Mom and Dad were happily enjoying retired life, living near their 5 children and 18 grandchildren, when suddenly and without warning, Dad passed away on May 29, 2017, just a few short weeks before he and Mom would have celebrated their 50th wedding anniversary. No words can describe the terrible shock and pain that Dad’s death caused us all. The kindest, most humble and compassionate of men with a perpetual twinkle in his eye, he devoted his life to his wife and children, never meeting anyone he didn’t like, always setting a quiet example of Christlike love by lifting the burdens of others with his cheery smile and jolly laugh. Day after day, we mourned with loved ones the loss of this great man, and tried to understand why this tragedy had befallen our family. There were times we felt wrapped in the Savior’s arms… we received blessings, felt the faith of countless prayers being uttered on our behalf, and read scriptures… “Peace I leave with you, my peace I give unto you” (John 14:27). But it seemed as though nothing could truly lessen mom’s broken heart; she missed her best friend and felt, like Elder Wirthlin described, as if “the universe itself seem(ed) shattered and the shards of our world [lay] littered about us in pieces” (Gen Conf, Oct 2006).The morning of their 50th anniversary, Mom sadly told my sister, “I just wish I could hear Stephen’s voice today, just one more time.” Not one hour later, I received a text from a friend that read: “Melanie – I’m pretty sure I’m listening to your dad’s voice on the radio right now!” We found the online link and sure enough, that very morning, a radio station airing old Car Talk Show episodes, to our amazement, played one that featured our Dad! None of us were aware that he had even called the station over 20 years ago to chat about his car. What was amazing about the car show is that it was a NATIONAL radio show... a friend in Colorado heard it too! Thanks to my friend Dallin, who was listening early that morning as he drove home from cleaning the church building, we were able to hear Dad’s voice that day.

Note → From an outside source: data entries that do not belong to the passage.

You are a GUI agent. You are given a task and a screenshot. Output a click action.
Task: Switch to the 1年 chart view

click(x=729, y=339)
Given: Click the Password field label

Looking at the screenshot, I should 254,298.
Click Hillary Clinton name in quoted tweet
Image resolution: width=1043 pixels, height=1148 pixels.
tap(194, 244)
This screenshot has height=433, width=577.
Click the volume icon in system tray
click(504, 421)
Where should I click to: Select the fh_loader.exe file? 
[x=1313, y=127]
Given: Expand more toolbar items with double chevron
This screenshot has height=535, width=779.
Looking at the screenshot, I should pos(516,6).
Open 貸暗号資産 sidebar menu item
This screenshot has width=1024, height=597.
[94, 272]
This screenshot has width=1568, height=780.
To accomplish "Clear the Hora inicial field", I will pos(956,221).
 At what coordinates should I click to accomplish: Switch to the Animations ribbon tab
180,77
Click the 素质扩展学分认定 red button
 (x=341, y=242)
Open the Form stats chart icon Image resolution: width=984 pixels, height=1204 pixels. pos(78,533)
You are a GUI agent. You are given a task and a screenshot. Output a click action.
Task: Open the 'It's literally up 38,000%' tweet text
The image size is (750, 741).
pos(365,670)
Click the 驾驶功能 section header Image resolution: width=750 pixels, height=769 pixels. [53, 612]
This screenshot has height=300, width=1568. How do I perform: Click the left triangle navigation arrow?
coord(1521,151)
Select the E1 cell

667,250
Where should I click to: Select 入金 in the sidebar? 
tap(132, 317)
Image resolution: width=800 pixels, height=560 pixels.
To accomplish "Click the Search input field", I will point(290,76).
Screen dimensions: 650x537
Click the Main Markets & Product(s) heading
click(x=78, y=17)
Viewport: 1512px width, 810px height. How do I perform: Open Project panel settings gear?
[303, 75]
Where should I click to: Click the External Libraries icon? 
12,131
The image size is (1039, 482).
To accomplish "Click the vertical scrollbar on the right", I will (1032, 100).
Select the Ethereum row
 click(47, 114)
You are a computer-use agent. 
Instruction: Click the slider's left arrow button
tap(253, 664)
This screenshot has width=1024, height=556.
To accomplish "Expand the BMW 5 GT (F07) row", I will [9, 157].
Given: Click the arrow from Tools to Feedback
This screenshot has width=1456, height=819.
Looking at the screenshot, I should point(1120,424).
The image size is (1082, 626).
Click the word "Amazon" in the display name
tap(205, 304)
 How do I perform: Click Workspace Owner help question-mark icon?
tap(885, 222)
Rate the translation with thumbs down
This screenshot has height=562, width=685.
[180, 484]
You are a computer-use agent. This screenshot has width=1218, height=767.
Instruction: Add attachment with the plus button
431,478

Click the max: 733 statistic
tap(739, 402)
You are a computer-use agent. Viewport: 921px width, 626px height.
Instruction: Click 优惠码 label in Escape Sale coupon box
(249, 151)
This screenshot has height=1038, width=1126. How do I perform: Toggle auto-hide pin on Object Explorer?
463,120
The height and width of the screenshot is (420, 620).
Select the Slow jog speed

I know there is power on the other side. I testify that the plan of salvation is real. I believe that Dad was allowed to interact with us; what a privilege and blessing to know that God is in the details! It was important to Dad that Mom be taken care of, and I am so grateful that a loving Heavenly Father allowed them to hold hands thru the veil that day, and hopefully will again many more days to come as she continues to attend the temple and feel his presence there. For, as we engage in serving our loved ones who have joined the heavenly throng, miracles will happen. Because of the Savior’s life and eternal sacrifice, we will be reunited with those we cherish. “Trust in God. Hold on in His love. Know that one day the dawn will break brightly and all shadows of mortality will flee. Though we may feel we are ‘like a broken vessel,’ as the Psalmist says, we must remember, that vessel is in the hands of the divine potter.” (Gen Conf, Oct 2013, Holland). I know we will shed tears of unrestrained joy when we embrace our loved ones again, and I look forward to thanking my Heavenly Father for the gift of having my hero Dad in my life, and for this miracle that gave Mom hope to carry on just when she needed it most.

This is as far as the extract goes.